Top customer reviews
Identical To More Expensive Viatek Chargers
When I got my Maximal Power Charger, the first thing I noticed, is it appeared to be airbrushed black. The paint job is decent enough, with a nice glossy finish that doesn't attract fingerprints or smudges -- but a paint job none the less. It looked good, but it made me curious. So I came back to Amazon and did some investigating, and sure enough there are 2 other chargers being sold at much higher prices, yet look suspiciously identical to my Maximal Power. They are, the Viatek Re02 Renu-It Pro Disposable Battery Recharger and the Viatek RE02G Renu-It Pro Series Professional Grade Disposable Battery Regenerator/Used for AA, AAA, C, D & 9-Volt Batteries; at approximately $55 and $35 respectively.

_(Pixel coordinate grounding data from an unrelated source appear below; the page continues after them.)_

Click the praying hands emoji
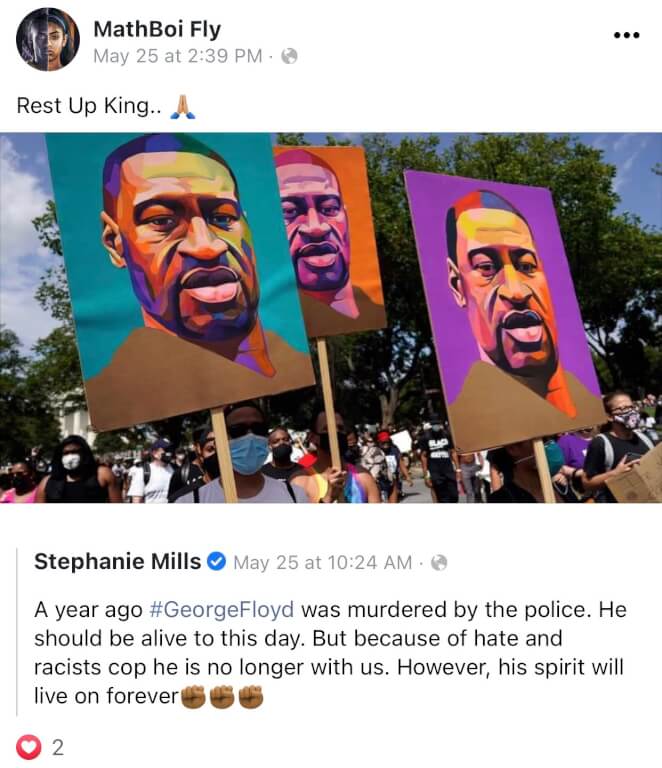This screenshot has width=662, height=768. [183, 107]
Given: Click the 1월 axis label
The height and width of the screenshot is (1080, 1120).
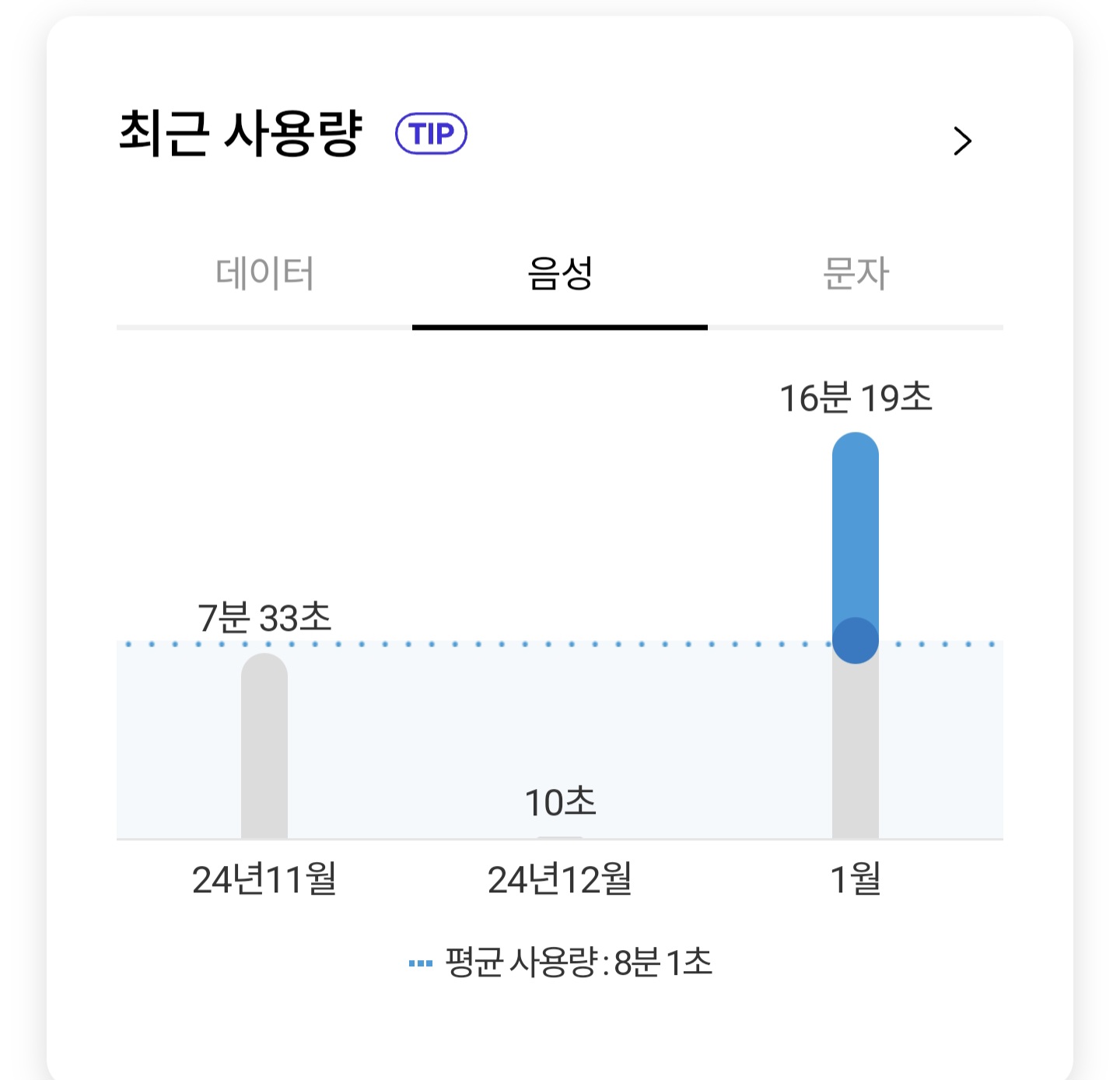Looking at the screenshot, I should tap(856, 879).
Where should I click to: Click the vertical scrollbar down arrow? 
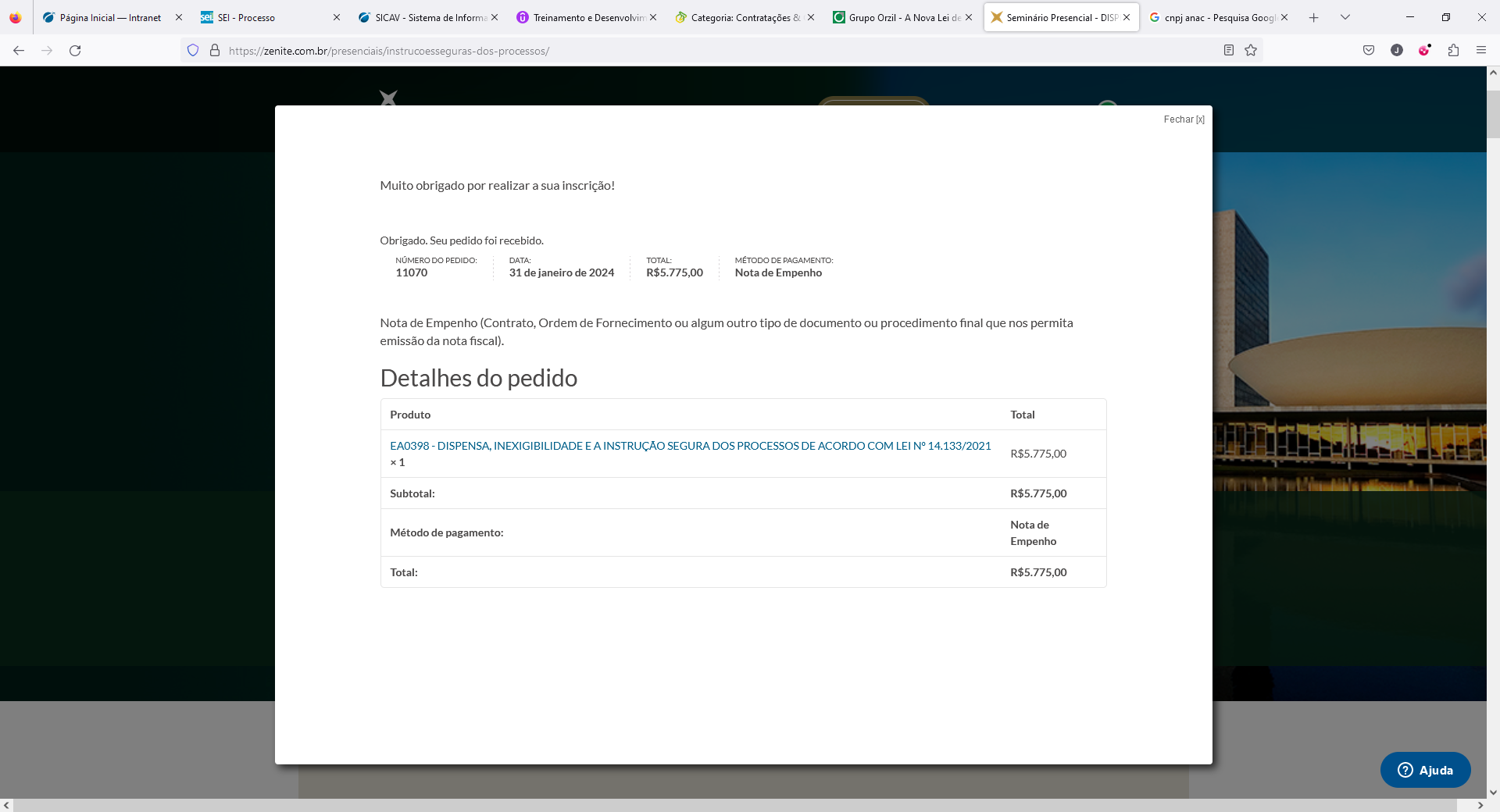1493,792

Well, I paid $25 bucks for my Maximal Power, and could care less that it's been airbrushed black as opposed to the silver the other two models came in. I actually prefer the black. All 3 are essentially the same battery charger, but Maximal Power went the extra mile in their product description, IMO, so I felt good that I picked the right one.
YES, It Really DOES Charge Alkaline Batteries Perfectly
I've had a couple battery chargers, way back when. But I always wished there was a way to recharge alkaline batteries. I'm sure battery manufacturers have their technical reasons why this is a bad idea; and make no mistake, one of those reasons is that they want you to keep tossing and buying batteries. So that mythic alkaline charger never seemed to cross my path... until now. I had every confidence that this Maximal power could charge rechargeable batteries just fine. But what I was most curious about, was if it indeed could recharge alkaline batteries as promised. So I went on a scavenger hunt around the house looking for alkaline batteries to recharge -- and believe me, we had plenty of dead gizmos laying around with dead batteries in them, so I had a treasure trove to draw from.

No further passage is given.